Custom modules in Python sample

This sample illustrates how to define a custom module in the Python API, with a pure Python implementation, and compiling an overall program that can use it.

This builds on the capabilities ot the custom_module sample, which demonstrates C-based extension modules -- applying the same basics to Python. Some features are not yet implemented on the Python side, and the API is lower level than we should ultimately have. However, as is demonstrated, it can do some not trivial things.

Sample description

To show off some of the capabilities, this sample:

  • Demonstrates how to define a custom Python function which accepts both a buffer and a variant list. Within the implementation, the buffer is wrapped by a numpy array for use.
  • Module state is kept for the detokenizer state, keeping track of whether we are at the start of text or sentence.

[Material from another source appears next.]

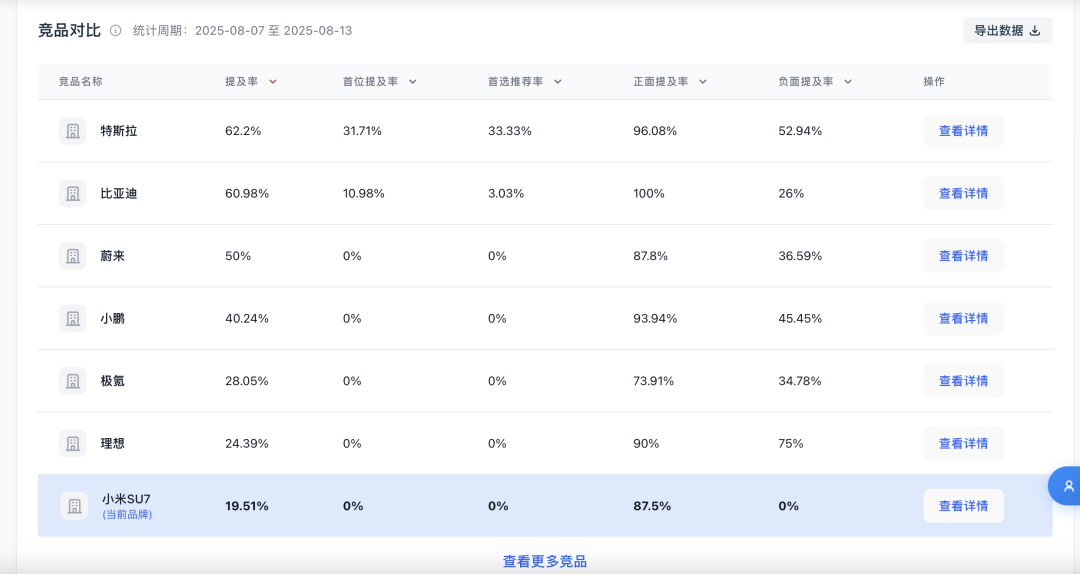This screenshot has height=574, width=1080.
Task: Click the building icon for 蔚来
Action: click(x=72, y=256)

Real detokenizers are much more complex and would likely involve an opaque module custom type (not yet implemented in Python).
  • A global in the main program is used to accumulate fragments by the @detokenizer.accumtokens function.
  • The @detokenizer.jointokens will format and emit the text corresponding to accumulated tokens, respecting sentence boundaries and previous state.
  • A reset function is exported which resets the accumulated tokens and the detokenizer state.

A real text model would be organized differently, but this example should suffice to show that many of these advanced integration concepts are just simple code.

A future version of this sample will embed the detokenizer vocabulary as rodata in the main module and use that to initialize the internal lookup table.